Archaeomalacology: Shells in the Archaeological Record
5 contributors - Paperback
£56.00
Catherine Dupont is an archaeomalacologist and a senior researcher in the CNRS (French national centre for scientific research). She works at the Research Center in Archaeology, Archaeosciences, History (CReAAH) at the Rennes University (France). Her primary research specialism is marine invertebrate and in shell-middens from prehistoric fisher-hunter-gatherers, with a focus on the Atlantic European coasts. She develops methods in the field on shell-middens and analyses on shells in a diachronic perspective from the past to the present day, highlighting the diversity of their uses (food, ornament, dyeing, wall decoration, tools, symbolic items, etc.).

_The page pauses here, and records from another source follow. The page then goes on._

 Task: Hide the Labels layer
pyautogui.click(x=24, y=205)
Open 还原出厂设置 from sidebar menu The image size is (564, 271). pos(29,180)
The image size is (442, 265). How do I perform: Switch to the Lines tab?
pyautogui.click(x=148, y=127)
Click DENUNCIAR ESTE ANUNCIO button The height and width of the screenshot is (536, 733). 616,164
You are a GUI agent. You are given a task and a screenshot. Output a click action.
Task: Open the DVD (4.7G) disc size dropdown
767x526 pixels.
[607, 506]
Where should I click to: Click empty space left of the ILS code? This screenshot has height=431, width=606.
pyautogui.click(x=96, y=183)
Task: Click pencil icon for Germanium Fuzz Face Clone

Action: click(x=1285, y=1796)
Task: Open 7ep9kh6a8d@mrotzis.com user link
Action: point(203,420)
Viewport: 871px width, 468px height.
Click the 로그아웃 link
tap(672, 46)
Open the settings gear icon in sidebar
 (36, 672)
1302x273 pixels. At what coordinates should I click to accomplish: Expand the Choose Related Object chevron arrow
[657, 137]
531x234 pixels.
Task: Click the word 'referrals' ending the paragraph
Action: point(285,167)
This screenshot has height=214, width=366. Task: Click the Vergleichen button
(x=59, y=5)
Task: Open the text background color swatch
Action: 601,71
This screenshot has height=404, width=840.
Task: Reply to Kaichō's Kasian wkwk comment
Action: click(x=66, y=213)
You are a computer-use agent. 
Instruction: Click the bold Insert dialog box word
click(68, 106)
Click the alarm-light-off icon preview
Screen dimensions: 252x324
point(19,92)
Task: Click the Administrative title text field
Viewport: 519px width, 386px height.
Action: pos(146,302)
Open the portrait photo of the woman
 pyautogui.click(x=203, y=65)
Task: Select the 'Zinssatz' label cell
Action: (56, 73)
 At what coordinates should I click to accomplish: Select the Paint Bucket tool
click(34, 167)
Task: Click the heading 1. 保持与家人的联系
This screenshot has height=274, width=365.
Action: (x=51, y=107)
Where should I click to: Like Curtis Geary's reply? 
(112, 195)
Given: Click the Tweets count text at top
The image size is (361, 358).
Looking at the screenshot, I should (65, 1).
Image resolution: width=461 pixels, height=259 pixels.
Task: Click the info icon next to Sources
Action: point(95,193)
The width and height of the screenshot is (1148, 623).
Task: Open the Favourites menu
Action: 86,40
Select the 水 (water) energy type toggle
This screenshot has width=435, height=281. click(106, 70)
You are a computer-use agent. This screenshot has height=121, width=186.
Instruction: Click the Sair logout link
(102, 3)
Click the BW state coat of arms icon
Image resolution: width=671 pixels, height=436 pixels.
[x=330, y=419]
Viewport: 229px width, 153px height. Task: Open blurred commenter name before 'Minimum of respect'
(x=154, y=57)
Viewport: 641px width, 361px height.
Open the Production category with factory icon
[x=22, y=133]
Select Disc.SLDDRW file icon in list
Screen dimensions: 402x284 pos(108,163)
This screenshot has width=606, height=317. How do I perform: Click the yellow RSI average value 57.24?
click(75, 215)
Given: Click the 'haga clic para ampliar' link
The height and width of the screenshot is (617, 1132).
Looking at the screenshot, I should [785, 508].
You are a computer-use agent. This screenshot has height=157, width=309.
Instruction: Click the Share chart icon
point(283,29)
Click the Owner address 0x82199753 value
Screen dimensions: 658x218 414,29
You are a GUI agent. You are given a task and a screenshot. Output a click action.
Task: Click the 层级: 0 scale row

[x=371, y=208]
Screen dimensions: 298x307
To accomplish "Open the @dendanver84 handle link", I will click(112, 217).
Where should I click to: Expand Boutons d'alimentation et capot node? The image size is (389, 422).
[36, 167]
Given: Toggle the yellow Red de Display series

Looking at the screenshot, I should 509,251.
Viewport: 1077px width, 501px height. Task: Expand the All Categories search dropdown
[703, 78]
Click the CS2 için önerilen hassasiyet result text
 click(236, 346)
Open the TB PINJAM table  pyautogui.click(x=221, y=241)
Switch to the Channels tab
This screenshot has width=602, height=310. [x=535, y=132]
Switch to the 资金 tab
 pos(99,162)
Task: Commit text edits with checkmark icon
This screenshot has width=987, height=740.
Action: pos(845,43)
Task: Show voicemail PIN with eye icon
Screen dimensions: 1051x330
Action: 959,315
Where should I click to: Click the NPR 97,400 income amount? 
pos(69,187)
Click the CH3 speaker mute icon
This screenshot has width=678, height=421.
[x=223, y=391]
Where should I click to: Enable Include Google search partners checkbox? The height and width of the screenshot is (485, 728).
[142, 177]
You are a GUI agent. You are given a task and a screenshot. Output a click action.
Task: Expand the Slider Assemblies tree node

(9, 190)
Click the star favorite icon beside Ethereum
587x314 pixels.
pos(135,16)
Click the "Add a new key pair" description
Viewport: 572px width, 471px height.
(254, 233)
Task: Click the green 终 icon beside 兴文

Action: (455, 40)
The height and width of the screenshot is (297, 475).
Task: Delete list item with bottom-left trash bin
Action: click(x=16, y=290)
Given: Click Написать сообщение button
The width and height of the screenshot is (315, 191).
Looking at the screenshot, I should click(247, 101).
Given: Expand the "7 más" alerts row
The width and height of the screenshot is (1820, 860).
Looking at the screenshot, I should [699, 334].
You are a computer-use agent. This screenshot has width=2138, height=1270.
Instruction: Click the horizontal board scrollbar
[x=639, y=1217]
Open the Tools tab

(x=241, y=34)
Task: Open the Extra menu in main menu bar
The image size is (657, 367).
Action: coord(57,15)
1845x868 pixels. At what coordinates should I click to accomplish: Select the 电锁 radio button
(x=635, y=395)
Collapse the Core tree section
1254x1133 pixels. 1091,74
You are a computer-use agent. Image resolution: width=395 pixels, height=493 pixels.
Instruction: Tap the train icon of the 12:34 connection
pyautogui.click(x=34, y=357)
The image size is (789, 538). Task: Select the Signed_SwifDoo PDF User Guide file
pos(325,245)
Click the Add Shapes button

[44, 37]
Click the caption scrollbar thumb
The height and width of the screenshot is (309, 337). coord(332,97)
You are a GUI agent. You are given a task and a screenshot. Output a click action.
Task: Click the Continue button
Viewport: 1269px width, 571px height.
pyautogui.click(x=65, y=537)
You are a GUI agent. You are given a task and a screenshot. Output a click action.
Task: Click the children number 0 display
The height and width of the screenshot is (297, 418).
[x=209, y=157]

Anna Baudry is an archaeozoologist at Inrap (French national Institute for Preventive Archaeological Research) and a member of the CNRS’s CReAAH joint research unit (Center in Archaeology, Archaeosciences, History). Her research focuses on the study of animal resources and the role of meat consumption in Bronze Age and Iron Age cultures of north-western and central-western France. She works on the acquisition, management and consumption of animal resources in populations with territories largely open to the Channel-Atlantic coast (pastoral practices, eating habits, trade circuits, etc.). Marie-Yvane Daire is an archaeologist and senior researcher in the CNRS’s CReAAH joint research unit (Research Center in Archaeology, Archaeosciences, History). Her research focuses on the protohistoric societies of Europe’s Atlantic seaboard. In addition to a growing interest in the exploitation of maritime and coastal resources (fishing, salt, etc.) and a conceptual approach to coastal and island societies, for several years she has been developing a diachronic analysis of the impact of environmental coastal change s and the vulnerability of coastal and island heritage through national, international and collaborative research projects (Arch-Manche, ALeRT, ALOA, etc.). She is also President of AMARAI (Association Manche Atlantique pour la Recherche Archéologique dans les Îles).